Так, для Беньямина первоочередным для референции к «незамутненному» опыту цвета оказывается не термин «восприятие», а термин «воображение» [Benjamin 1996: 48; Benjamin 2011: 214-224]. В сочетании с образом радуги как визуального выражения не только света и праздничности, но и потенциального бесконечного разнообразия оттенков, различимых на границах локальных цветов, а также с образом облака, подчеркивающим не только разнообразие оттенков, но и их расплывчатость, максимально утонченную и чуткую нюансировку [Benjamin 2011: 211-214; 219-220], термин «воображение» и проблема воображаемого цвета снова подчеркивает проблему желания, способности видеть «возможность» (цвета, оттенка, цветового нюанса), выраженную, при этом, в таком колорите, который подчеркивает мотив праздничности.
Характерно, что именно в работах Тышлера этот же колорит и проблема тоски по желаемому дополнительно подчеркивается образами женщин, музыкальных инструментов, цирка, театра, а также фантастических существ, сосуществующих в одном пространстве абсурдно, противоречиво, - только по прихоти художника.
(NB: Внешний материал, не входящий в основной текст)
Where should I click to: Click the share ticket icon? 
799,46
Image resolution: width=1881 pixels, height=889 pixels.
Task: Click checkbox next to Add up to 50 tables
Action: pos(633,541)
Созвучно с этой образностью, Беньямин развивает образ радуги и оттенка в работе о восприятии цвета ребенком, рассматривая, в частности, игру в мыльные пузыри, в которой принципиальным оказывается интерес к переливу, оттенку, освещению, «праздничной» нюансировке цвета [Benjamin 1996: 50; Benjamin 2011: 224-227]. Проблема воображения оказывается взаимосвязанной здесь с проблемой ностальгии, что становится особенно заметным в сравнении с «Берлинским детством на рубеже веков», ключевой проблемой которого является непосредственный опыт времени, поиск языка для его запечатления и анализа: в этом тексте Беньямин посвящает отдельный раздел цвету и описывает в этом разделе те же мыльные пузыри, а также игру света в витраже и то, как капля краски растекается в капле воды [Беньямин 2011: 87].
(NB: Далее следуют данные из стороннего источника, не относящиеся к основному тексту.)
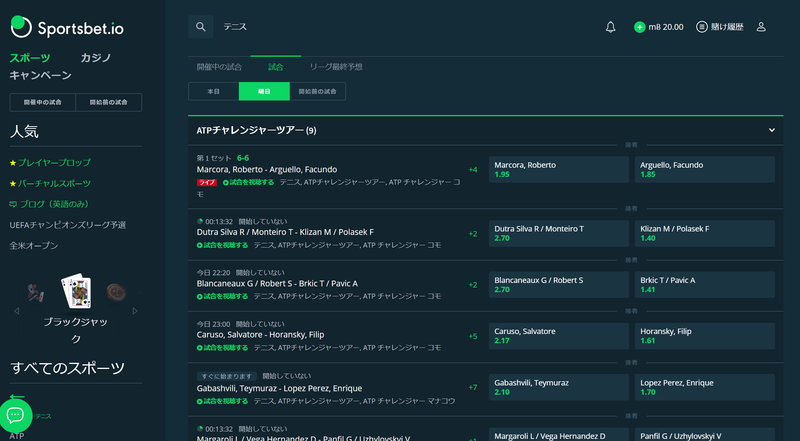The width and height of the screenshot is (800, 441).
Task: Open the リーグ最終予想 tab
Action: [x=335, y=67]
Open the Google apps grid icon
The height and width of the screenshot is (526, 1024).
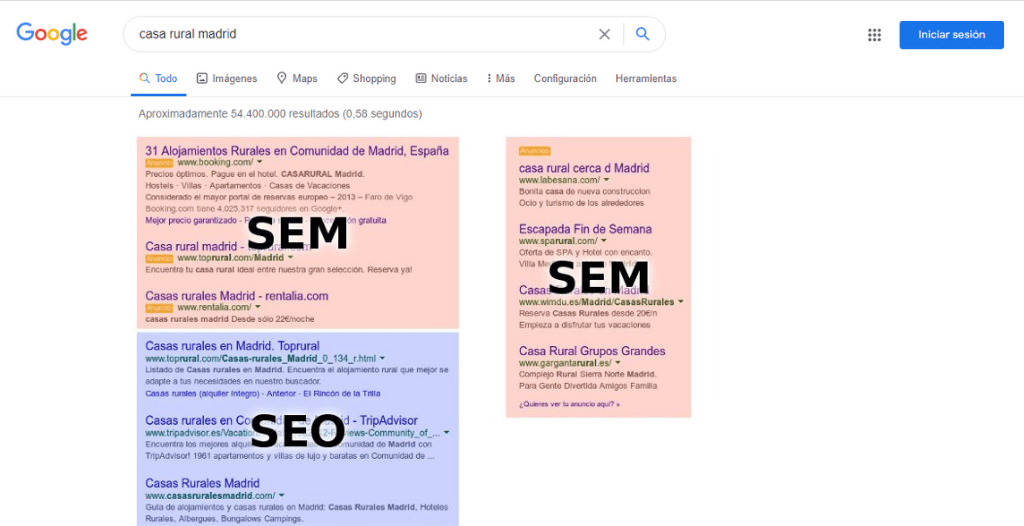tap(874, 35)
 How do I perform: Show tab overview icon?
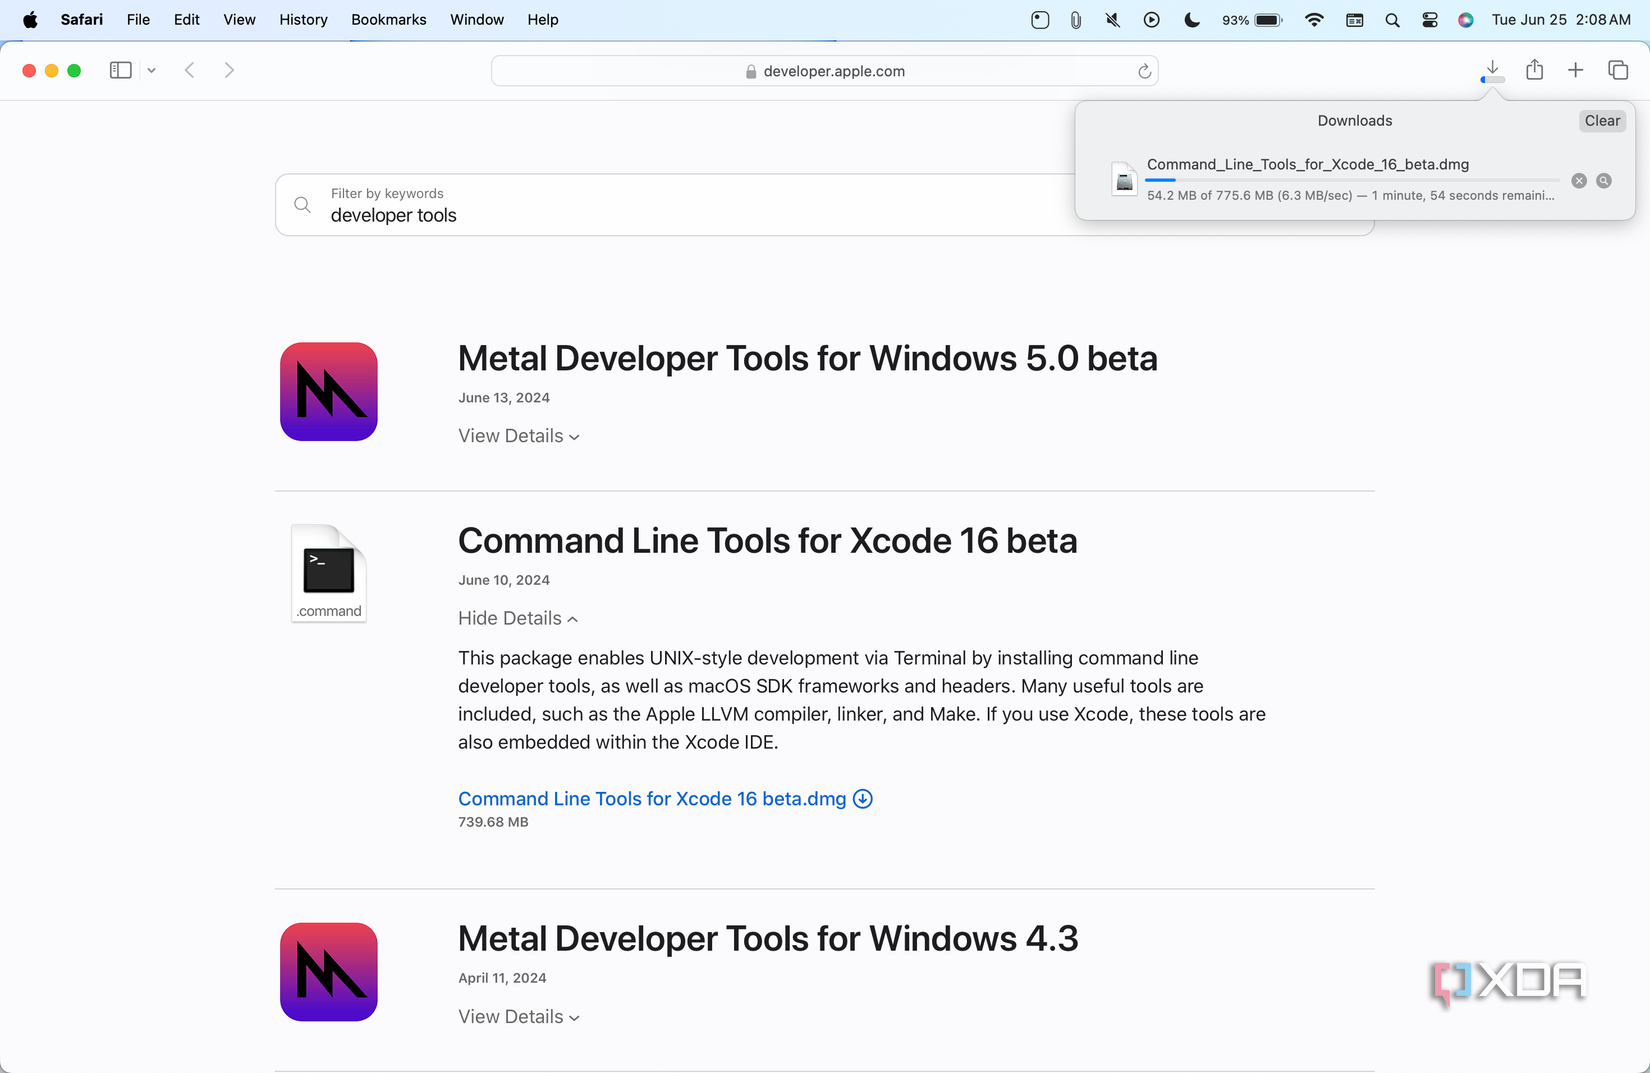coord(1617,70)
Проблему опыта применительно к восприятию цвета дополняет приведенное в «Берлинском детстве» описание классической для Берлина начала века связки шоколадок: перевязанная золотой веревочкой «башенка» их разноцветных оберток, создающих не только эстетическое наслаждение, но и своеобразное «возвышенное» («Цвета ублажили сладостью шоколада не мое небо, а прежде всего сердце. Ведь еще до того, как я капитулировал перед заманчивым лакомством, меня возвысило, одним ударом сокрушив низке вожделение, чувство более благородное») [Там же]. Такой поворот темы цвета обладает важным значением для сопоставления Беньямина и Тышлера, поскольку здесь мы вплотную приближаемся к границе, на которой философия желания, поэтика фантазии и «зазора» может перейти в слащавость, рискованно отдаляясь не только от первоначального Кантовского возвышенного, но и от поэтики модернизма, вплотную приближаясь к поэтике китча.